Patient M., 45 years old, in the acute period of myocardial infarction 10 hours after the onset of an attack of anginal pain, during the procedure of coronary balloon angioplasty of the anterior interventricular branch of the left coronary artery, 1.5 g of phosphocreatine in physiological saline was administered at a constant volume rate 3 ml / sec.

After the patient was transferred to the intensive care unit, the postoperative course went smoothly. The patient was transferred to the ward, and after correction of therapy, the patient was discharged for outpatient treatment. During the follow-up examination after 4 months, the patient did not complain of angina attacks or their equivalents, according to laboratory and instrumental studies, there were no signs of myocardial ischemia.

From the above examples it is seen that the use of the claimed method and application does not depend on the age of the patients and are effective for all age groups.

Thus, the claimed method for the treatment of acute myocardial infarction and the use of phosphocreatine by intracoronary injection of the infarct-responsive artery into the restored blood stream ensure that high concentrations of phosphocreatine directly enter the ischemic myocardium, and thus the therapeutic effect of the drug is enhanced many times.
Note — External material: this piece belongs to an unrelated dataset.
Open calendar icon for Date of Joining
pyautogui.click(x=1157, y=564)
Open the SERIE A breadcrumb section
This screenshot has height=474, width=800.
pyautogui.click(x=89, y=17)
From the above examples it is seen that after carrying out the claimed method of treatment and the use of a solution of phosphocreatine, the number of damaged cardiomyocytes is significantly reduced (approximately 10 times) and the development of reperfusion necrosis of cardiomyocytes is prevented.

In all cases, there were no serious complications, there were only hematomas at the puncture site (2 cases), hemodynamic disorders that did not require special treatment (2 cases), pain (4 cases) when the balloon was inflated, and in no case was application required narcotic drugs. Patients after treatment in the intensive care unit did not notice discomfort or discomfort in the chest.
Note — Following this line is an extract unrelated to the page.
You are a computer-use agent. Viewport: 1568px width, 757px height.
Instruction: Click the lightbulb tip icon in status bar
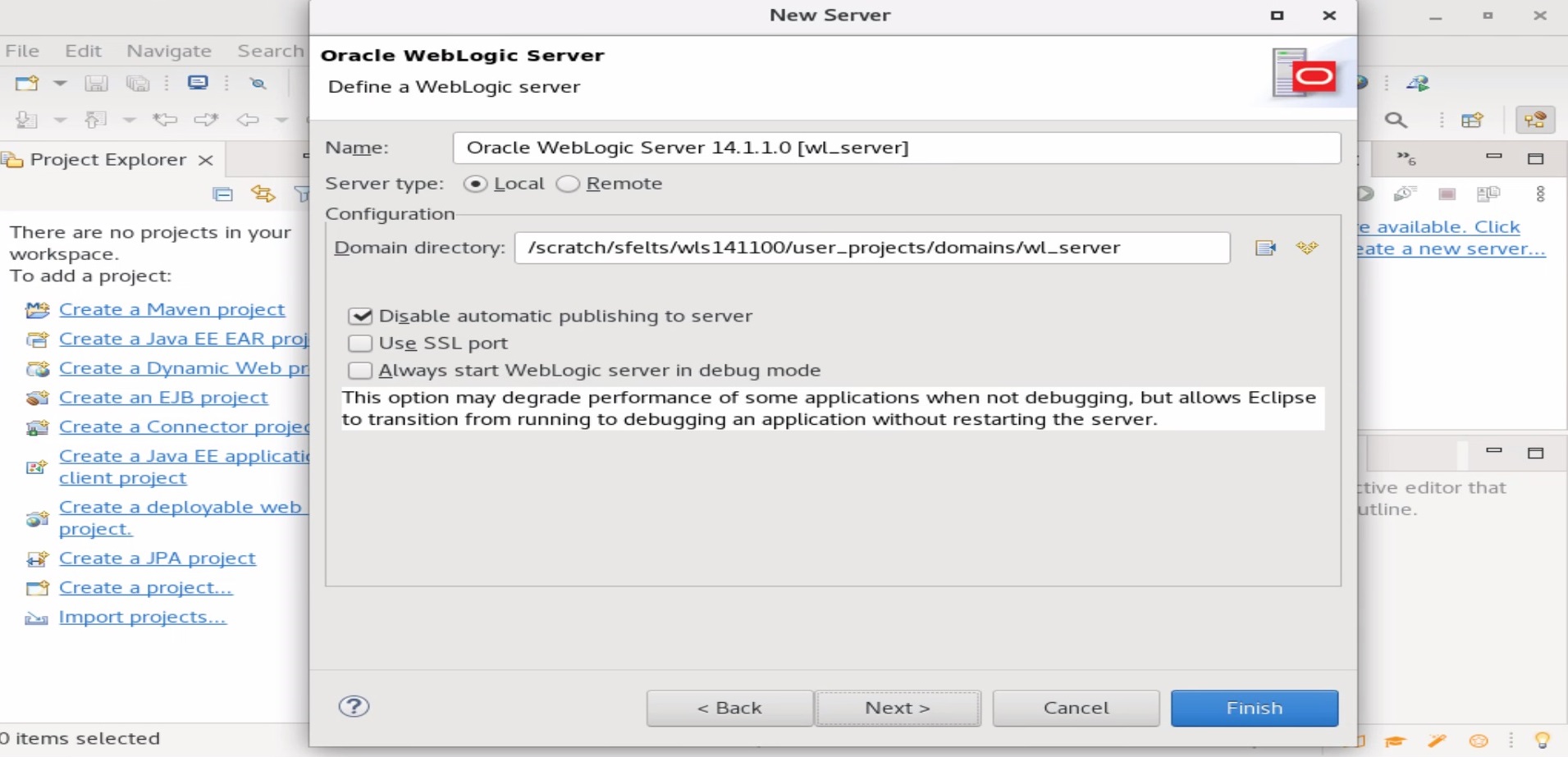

The positive clinical effect of the method of treating acute myocardial infarction and the use of phosphocreatine was evaluated as the disappearance of subjective symptoms of angina pectoris and an improvement in the functional class of angina pectoris by at least two levels (according to the classification of functional class I-IV according to NY HA). The absence of recurrence of angina pectoris over the next 6 months confirms a good long-term result and allows canceling anticoagulant therapy. The claimed invention can significantly reduce the number of complications. None of the performed interventions showed cardiac arrhythmias or repeated heart attack. There was not a single fatal outcome. The method reduces the length of stay of the patient in intensive care to 3-4 days.
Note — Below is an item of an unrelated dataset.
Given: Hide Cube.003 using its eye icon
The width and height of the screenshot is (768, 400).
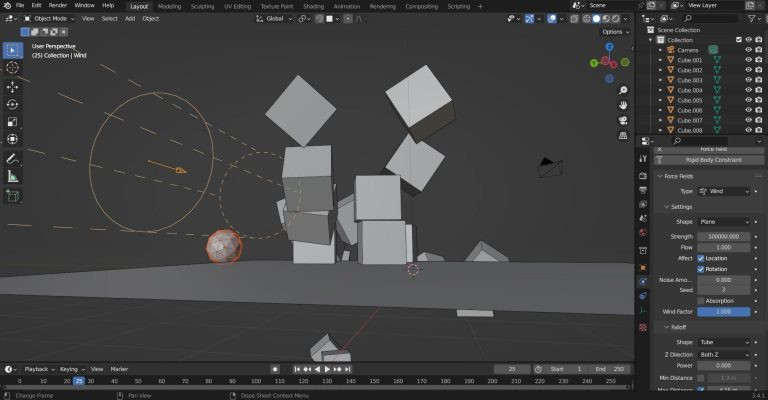Looking at the screenshot, I should (x=747, y=80).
After treatment, patients usually return to their usual rhythm of life without the long rehabilitation period necessary after surgery. At the same time, the low-invasiveness of the intervention allows the patient not to change the usual work, which is often very important for him, since it is an important psychological factor in rehabilitation.

Claims (4)

1. A method of treating acute myocardial infarction, including intracoronary administration of a solution of phosphocreatine, characterized in that the solution of phosphocreatine is injected into the infarct-responsive artery during coronary angioplasty, and the administered dose of phosphocreatine is 0.5-4 g. 2. The method according to claim 1, characterized in that the phosphocreatine solution is administered after reperfusion of the infarct-responsible artery. 3. The method according to claim 1, characterized in that the phosphocreatine solution is administered at a constant volumetric rate of 0.1-4 ml / s. 4. The method according to claim 1, characterized in that conduct transluminal balloon angioplasty.